消化酵素とは、食べたものを身体が吸収しやすいように消化するためのものです。例に挙げると、ご飯などに含まれるデンプンを分解するアミラーゼ、肉などのたんぱく質の分解はプロテアーゼ、脂肪の分解にはリパーゼという酵素が働いています。これらの消化酵素により、分解された栄養素は小腸で吸収され、エネルギーとなります。

代謝酵素

消化酵素で栄養素がエネルギーになったら、それを身体の中で働かせるのが代謝酵素です。代謝酵素の働きは主に4つです。1、吸収された栄養素を体中の細胞に届けて、有効に働く手助けをします。新陳代謝のことです。2、毒素を汗や尿の中に排出します。有害物質の除去をします。3、身体の悪い部分を修復し、病気を治します。自然治癒力を持っています。4、免疫力を高めます。

消化酵素と代謝酵素の深い関係

エドワード・ハウエル博士の著書「酵素栄養学」の中では、消化酵素を使いすぎると、代謝酵素が不足すると述べています。体内にある酵素は、消化と代謝の2つが元になっており、またそれぞれの量は決まっているため、消化が忙しくなれば、その分代謝酵素は少なくなり、反対に病気などで代謝酵素が多く使われれば、その分消化にまわされる酵素が不足するということになります。
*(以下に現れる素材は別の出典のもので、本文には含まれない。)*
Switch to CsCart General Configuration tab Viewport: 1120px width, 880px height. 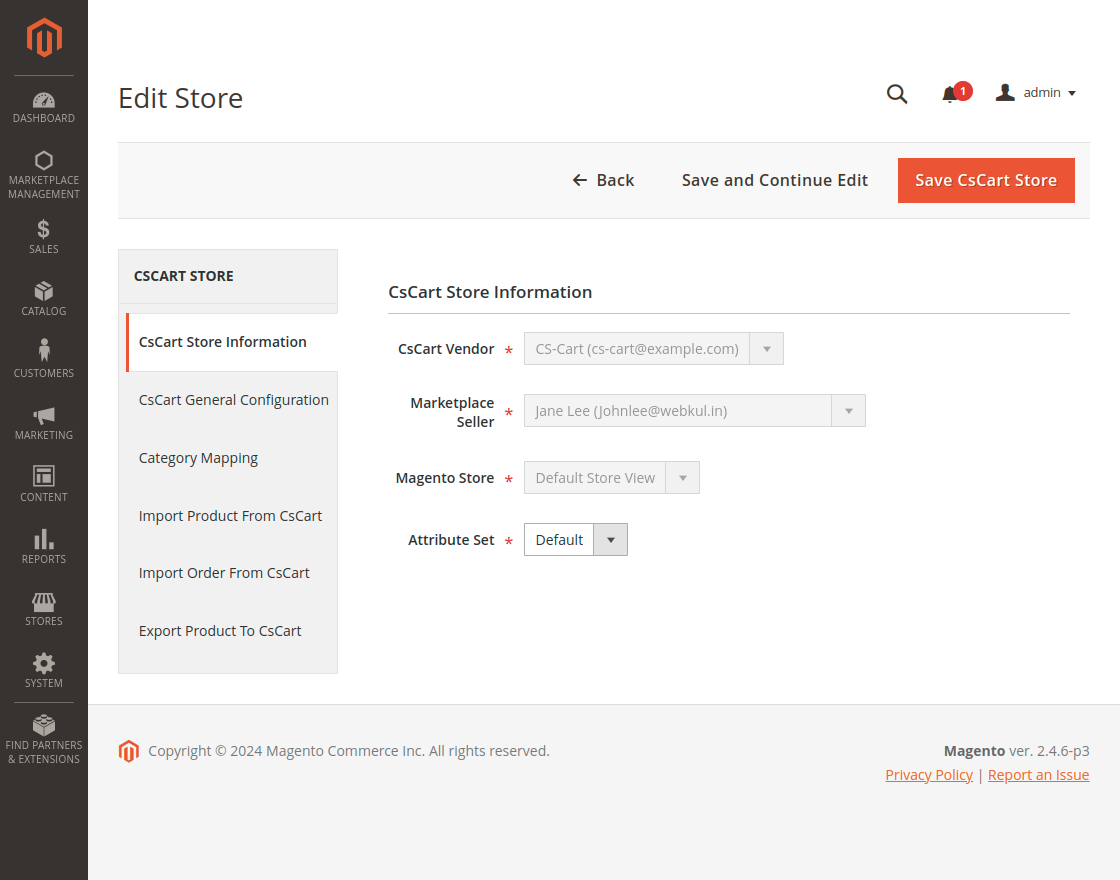click(x=233, y=400)
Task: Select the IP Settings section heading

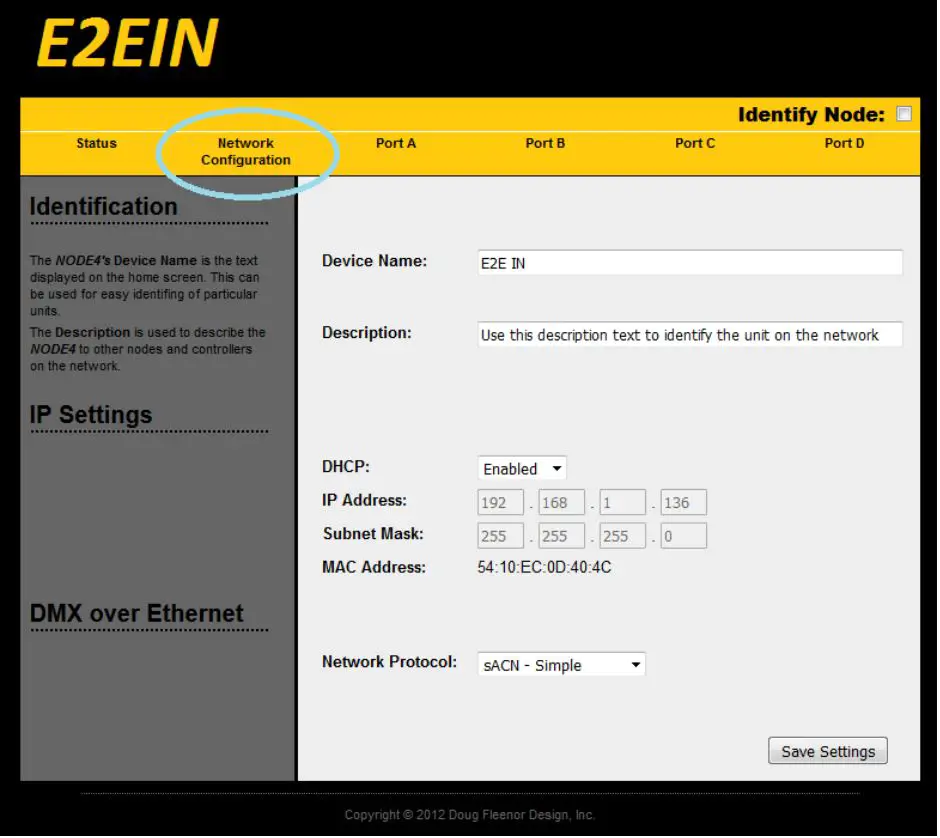Action: (88, 415)
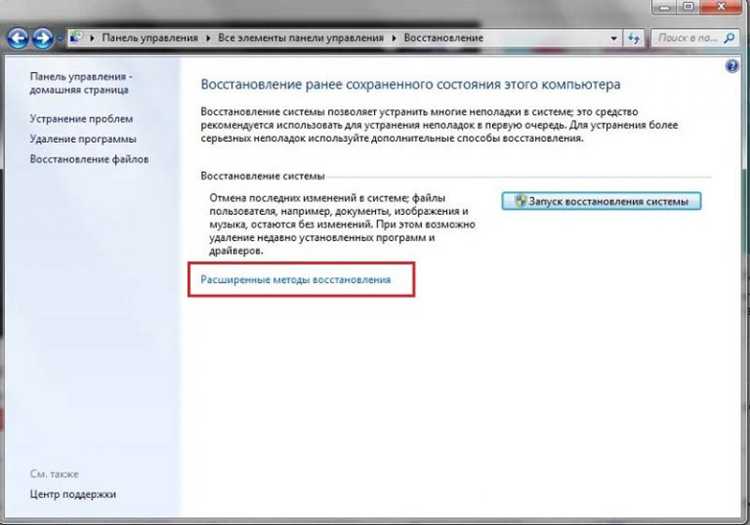750x525 pixels.
Task: Open Help via the blue question mark icon
Action: click(732, 66)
このように消化酵素と代謝酵素はお互いに深いかかわりを持っています。

食物酵素

前述の消化酵素や代謝酵素とは違い、身体の外にある酵素です。加熱されていない生の食べ物や発酵食品に含まれる酵素のことです。その食物酵素の含まれた食べ物を加熱された食品と一緒に食べると、消化が助けられます。たとえば、食物酵素が含まれる食べ物として、生の食べ物では、野菜、果物、生の肉や魚などで、発酵食品ではみそ、納豆、ぬか漬けなどが挙げられます。